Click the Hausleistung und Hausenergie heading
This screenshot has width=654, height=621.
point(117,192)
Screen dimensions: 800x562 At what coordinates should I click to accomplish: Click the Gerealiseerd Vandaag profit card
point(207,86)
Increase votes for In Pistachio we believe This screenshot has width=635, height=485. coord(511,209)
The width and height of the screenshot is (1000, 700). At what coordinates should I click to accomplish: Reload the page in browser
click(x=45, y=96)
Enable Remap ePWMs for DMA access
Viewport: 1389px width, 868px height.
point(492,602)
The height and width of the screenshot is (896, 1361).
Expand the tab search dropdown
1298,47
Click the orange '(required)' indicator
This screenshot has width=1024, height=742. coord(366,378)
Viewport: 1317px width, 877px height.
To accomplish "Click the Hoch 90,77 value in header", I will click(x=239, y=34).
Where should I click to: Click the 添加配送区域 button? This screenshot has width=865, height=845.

....................

> **Work to be completed**:
Write out each record again, keeping every word as it is.

> **Answer to this problem**:
Click the Hausleistung und Hausenergie heading
This screenshot has width=654, height=621.
point(117,192)
Screen dimensions: 800x562 At what coordinates should I click to accomplish: Click the Gerealiseerd Vandaag profit card
point(207,86)
Increase votes for In Pistachio we believe This screenshot has width=635, height=485. coord(511,209)
The width and height of the screenshot is (1000, 700). At what coordinates should I click to accomplish: Reload the page in browser
click(x=45, y=96)
Enable Remap ePWMs for DMA access
Viewport: 1389px width, 868px height.
point(492,602)
The height and width of the screenshot is (896, 1361).
Expand the tab search dropdown
1298,47
Click the orange '(required)' indicator
This screenshot has width=1024, height=742. coord(366,378)
Viewport: 1317px width, 877px height.
To accomplish "Click the Hoch 90,77 value in header", I will click(x=239, y=34).
Where should I click to: Click the 添加配送区域 button? This screenshot has width=865, height=845.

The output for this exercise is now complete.